I’m going to throw up here and now on her office floor.
“A Zeon is not an option. I assume you have other selections for us to choose from?” Through force of will, Avery managed to make it sound like a polite question rather than a drill sergeant’s command. What kind of woman used the word topless when speaking to a teenage boy?
Eli and the woman stared at her.
“What exactly are you doing with a Zeon here, anyway? This isn’t a high-end car lot, if you don’t mind my saying so.” Good. Avery’s voice was back under control. She’d managed not to yell.

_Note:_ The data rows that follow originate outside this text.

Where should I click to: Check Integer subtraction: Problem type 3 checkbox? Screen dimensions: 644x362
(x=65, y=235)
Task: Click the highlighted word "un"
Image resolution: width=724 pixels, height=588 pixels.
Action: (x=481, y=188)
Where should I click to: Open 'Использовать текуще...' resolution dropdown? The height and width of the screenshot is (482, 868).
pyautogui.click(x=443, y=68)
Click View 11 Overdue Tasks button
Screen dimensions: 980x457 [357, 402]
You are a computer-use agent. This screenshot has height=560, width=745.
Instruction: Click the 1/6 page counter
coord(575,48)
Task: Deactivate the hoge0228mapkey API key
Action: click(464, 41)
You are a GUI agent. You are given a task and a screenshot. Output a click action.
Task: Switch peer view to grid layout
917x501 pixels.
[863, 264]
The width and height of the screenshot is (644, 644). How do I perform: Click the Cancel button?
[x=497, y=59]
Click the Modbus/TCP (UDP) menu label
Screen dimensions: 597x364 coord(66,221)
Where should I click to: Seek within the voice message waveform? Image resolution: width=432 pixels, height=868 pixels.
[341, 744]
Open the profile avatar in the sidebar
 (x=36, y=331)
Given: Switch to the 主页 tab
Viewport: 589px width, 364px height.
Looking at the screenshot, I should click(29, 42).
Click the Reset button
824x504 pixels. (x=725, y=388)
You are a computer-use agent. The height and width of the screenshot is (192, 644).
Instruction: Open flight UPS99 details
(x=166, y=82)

The petite woman stood an inch or two taller, thrust out her chest, and put her hands on her hips. “I’ll have you know, we have rental facilities in different locations across the city. We rotate vehicles between all of them, and the Zeon happens to be here today.”
“Right. With less than two hundred miles on it, it got sent here to this lot. What’s wrong with it?”
The woman’s mouth snapped shut. Then she pivoted on her heel and stomped her way into a back room, slamming the door behind her.
“Mom, what’d you go and do that for?”
She hadn’t heard that whine in his voice since he was eight years old.
“Eli, there’s no way we can fit three people and all our luggage into a Zeon. We already had this conversation. It can’t possibly come as a surprise to you that I said no.”
“You’re crushing my dreams. I’m going to be in therapy for decades because of this, you know that, don’t you?”
“That’s fine. Do me a favor, though, and wait till you’re paying for your own insurance before you have the mental breakdown, okay?”
He rolled his eyes at her and then threw himself into the one chair in the small waiting area. The drama of his little fit was ruined when, with a loud snap, the chair leaned drunkenly to the side. Eli’s momentum forced the chair’s tipped pose into an all-out flip, landing him on the floor with the chair above him, pinning him into place.
How on earth had it managed to flip over like that? And without hitting a light fixture?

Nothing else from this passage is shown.